Diane Ravitch's change of heart
Diane Ravitch, one of America's most influential education scholars, was in town yesterday afternoon and spoke to a couple hundred people in Baltimore, some of whom have spent as many decades thinking about education as she has.
The former No Child Left Behind cheerleader released a book several months ago called The Death and Life of the Great American School System: How Testing and Choice Are Undermining Education.
In the book, she details her change of heart over school reform in America, saying that accountability and charter schools have not worked. After a decade of espousing the cause of the conservatives who said choice and testing were the key to closing the achievement gap and making schools work for all students, she has decided she was very wrong.
Yesterday, she said that studies have shown that while some charter schools are working well, overall students do no better in charters than regular public schools. She believes that charters have focused attention away from resolving the most vexing problems in public education.
And while she supports testing students, she says the results are now being used to punish teachers, principals and students. Rather, she said, we should be using poor test scores for a school or a student to diagnose a problem and then using all our energy to zero in on fixing it rather than punishing the offenders.

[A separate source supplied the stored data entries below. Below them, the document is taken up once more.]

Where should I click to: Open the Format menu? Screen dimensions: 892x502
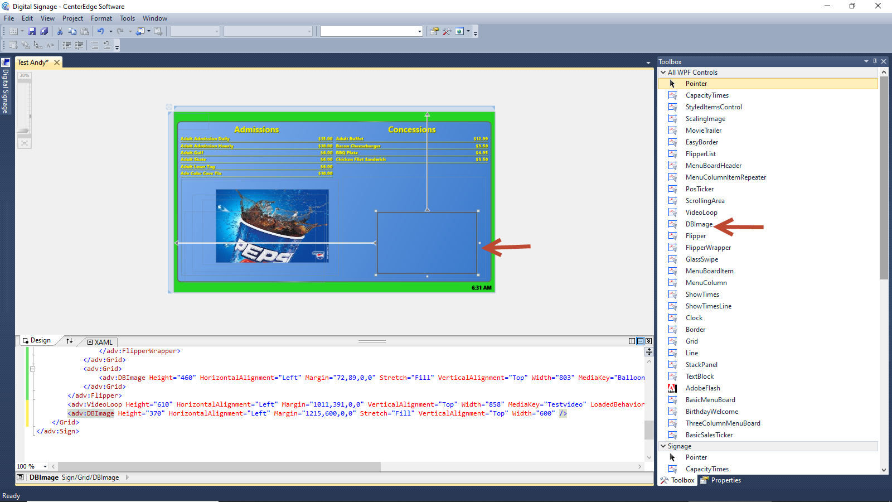coord(101,18)
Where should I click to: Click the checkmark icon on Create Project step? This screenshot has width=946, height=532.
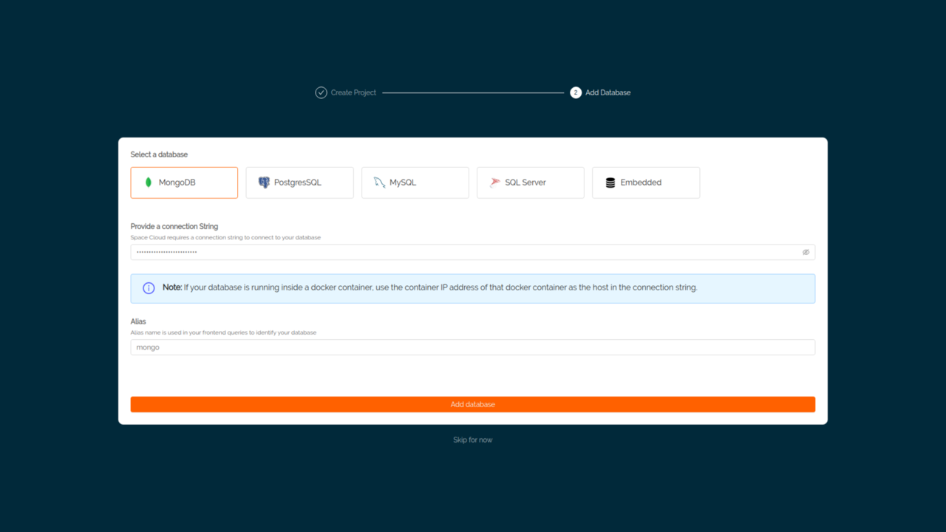(x=321, y=92)
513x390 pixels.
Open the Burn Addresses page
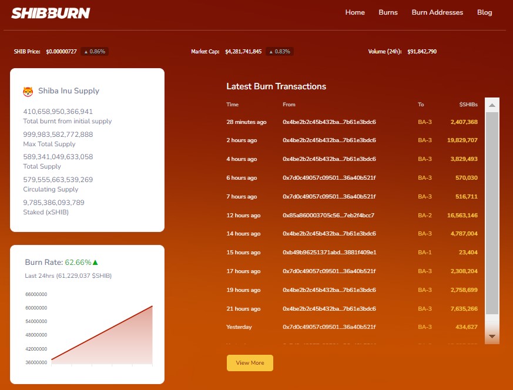[437, 12]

"There have been no results from this eight-year investment in tests," she said. While she acknowledges that National Assessment of Educational Progress (NAEP) test scores have risen over the eight years, she says they rose faster during other time periods. (Although I might add the caveat here that I am not sure we have enough research to document why test scores rose in the 1970s and 1980s faster than between 2002 and 2010.)
She's against much of the core of teacher reforms now being proposed across the country, including linking teacher evaluations to test scores.